Veio então o domingo 8 de janeiro. O presidente derrotado se encontrava em Miami e Lula, em Araraquara, SP, onde uma tromba d’água destruíra boa parte da cidade.

A turba que se mantinha reunida em frente ao Quartel General do Exército, na capital federal, se deslocou para a Praça dos Três Poderes e invadiu os prédios do Congresso Nacional, do Supremo Tribunal Federal e do Palácio do Planalto.

Um grupo de militares de baixa patente, composto principalmente por soldados, cabos e sargentos da Polícia Militar do Distrito Federal, ajudou os invasores, mais por omissão do que por participação nos atos de vandalismo que se seguiram.

Com uma ou duas exceções, os oficiais superiores das Três Armas não participaram da tentativa de golpe, por sinal condenada, imediata e contundentemente, pelos estadistas estrangeiros mais importantes, com destaque para os presidentes Joe Biden, dos EUA, e Emmanuel Macron, da França, fora outros.

Numa atitude destemida, na qual o ministro do Supremo Tribunal Federal e presidente do Tribunal Superior Eleitoral, Alexandre de Moraes, se sobressaiu, as autoridades constituídas reagiram e o golpe (se é que tinha alguma chance) fracassou. Os rebeldes foram cercados por forças legalistas.

Mais de mil foram presos e, transcorrido quase um ano, aproximadamente 150 continuando detidos, sendo que alguns já foram julgados e condenados a penas que superaram 15 anos de detenção.

Pois bem, foi o fracasso do motim de 8 de janeiro que deu poder ao governo Lula, ressaltando que o presidente teve de dividi-lo com as Casas do Congresso Nacional e com o Supremo Tribunal Federal.

O certo é que deu certo (com minhas desculpas pelo pleonasmo). O país está fechando o ano em situação muito melhor do que se esperava no início.

A inflação baixou, as taxas de juros estão caindo e o Ibovespa fez uma nova máxima histórica.

Reforma tributária, upgrade nas agências de classificação de risco, orçamento com previsão de déficit zero, tudo isso veio para alegrar o réveillon.

Na Argentina, um anarcocapitalista (seja lá o que isso significa), Javier Milei, foi eleito presidente e tomou posse no dia 10 de dezembro.
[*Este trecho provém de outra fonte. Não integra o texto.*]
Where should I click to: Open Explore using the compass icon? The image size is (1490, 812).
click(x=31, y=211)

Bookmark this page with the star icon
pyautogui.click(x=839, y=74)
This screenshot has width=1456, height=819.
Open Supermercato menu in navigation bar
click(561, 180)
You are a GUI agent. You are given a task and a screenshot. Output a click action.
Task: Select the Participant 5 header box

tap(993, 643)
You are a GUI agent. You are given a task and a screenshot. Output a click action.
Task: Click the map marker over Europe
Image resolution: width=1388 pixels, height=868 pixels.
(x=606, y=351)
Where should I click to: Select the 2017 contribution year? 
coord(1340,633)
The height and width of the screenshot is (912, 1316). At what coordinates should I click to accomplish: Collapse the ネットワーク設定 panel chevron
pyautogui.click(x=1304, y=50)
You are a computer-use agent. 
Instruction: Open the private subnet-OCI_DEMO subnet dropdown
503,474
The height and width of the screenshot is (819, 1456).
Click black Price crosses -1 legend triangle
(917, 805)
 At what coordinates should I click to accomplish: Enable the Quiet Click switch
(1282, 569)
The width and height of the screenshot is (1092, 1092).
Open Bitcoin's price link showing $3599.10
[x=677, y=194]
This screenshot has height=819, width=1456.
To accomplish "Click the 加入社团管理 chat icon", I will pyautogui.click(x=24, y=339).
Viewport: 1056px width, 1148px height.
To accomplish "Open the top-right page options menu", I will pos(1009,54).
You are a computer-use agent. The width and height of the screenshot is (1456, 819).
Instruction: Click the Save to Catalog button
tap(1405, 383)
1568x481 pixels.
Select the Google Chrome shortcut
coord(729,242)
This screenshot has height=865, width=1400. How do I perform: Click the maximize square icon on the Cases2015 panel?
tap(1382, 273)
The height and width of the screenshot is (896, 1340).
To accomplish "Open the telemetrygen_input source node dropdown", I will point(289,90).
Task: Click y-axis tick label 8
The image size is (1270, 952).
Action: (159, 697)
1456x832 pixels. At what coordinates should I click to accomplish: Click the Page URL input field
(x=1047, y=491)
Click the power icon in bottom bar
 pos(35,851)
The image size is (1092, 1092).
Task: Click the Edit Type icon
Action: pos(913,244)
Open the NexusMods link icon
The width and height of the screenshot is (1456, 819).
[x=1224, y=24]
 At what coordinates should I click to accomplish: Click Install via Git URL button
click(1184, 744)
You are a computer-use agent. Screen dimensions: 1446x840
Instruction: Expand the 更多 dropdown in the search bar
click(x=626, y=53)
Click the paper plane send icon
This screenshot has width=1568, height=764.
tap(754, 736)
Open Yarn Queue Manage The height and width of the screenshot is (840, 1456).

Para tentar reverter décadas e mais décadas de retrocesso social e econômico, Milei está tomando medidas radicais, tais como extinguir subsídios, demitir funcionários públicos, proibir manifestações político-partidárias que interditem as vias públicas e implementar a realidade tarifária.

Com minoria no Congresso, Milei só conseguirá viabilizar suas reformas se conseguir amplo apoio popular, hipótese altamente improvável já que seu programa de governo imporá sacrifícios para quase todos os argentinos.

Nos Estados Unidos, em 2023, os mercados se comportaram de acordo com os dados de inflação e com a política de taxas de juros ditada pelo FED, que parece ter funcionado.

Resta agora saber se, em 2024, a economia fará uma soft landing (hipótese mais provável) ou se o país entrará em recessão.

Na Europa, todos os olhos se voltaram para a guerra russo-ucraniana. Após um início avassalador, o conflito entrou em um estágio estacionário, que não afeta os mercados internacionais.

O acontecimento mais importante do ano foi o ataque do Hamas ao sul de Israel, no dia 7 de outubro, ataque esse que deixou aproximadamente mil e quinhentos mortos, além da captura de uns 250 reféns.

A retaliação israelense não se fez esperar. A península de Gaza está sendo destroçada, em proporções tão colossais que boa parte do mundo se voltou contra as decisões de Benjamin Netanyahu.

Os países árabes não se envolveram na guerra. A exceção fica por conta do grupo Houthis, do Iêmen, que, patrocinado pelo governo do Irã, está pirateando navios mercantes no mar Vermelho.

Para evitar isso, muitos armadores estão enviando seus cargueiros pelo sul da África, não só aumentando consideravelmente o custo do transporte como também diminuindo o movimento do Canal de Suez, com sérios prejuízos para o Egito.

É nesse cenário que o ano de 2023 se transforma em 2024.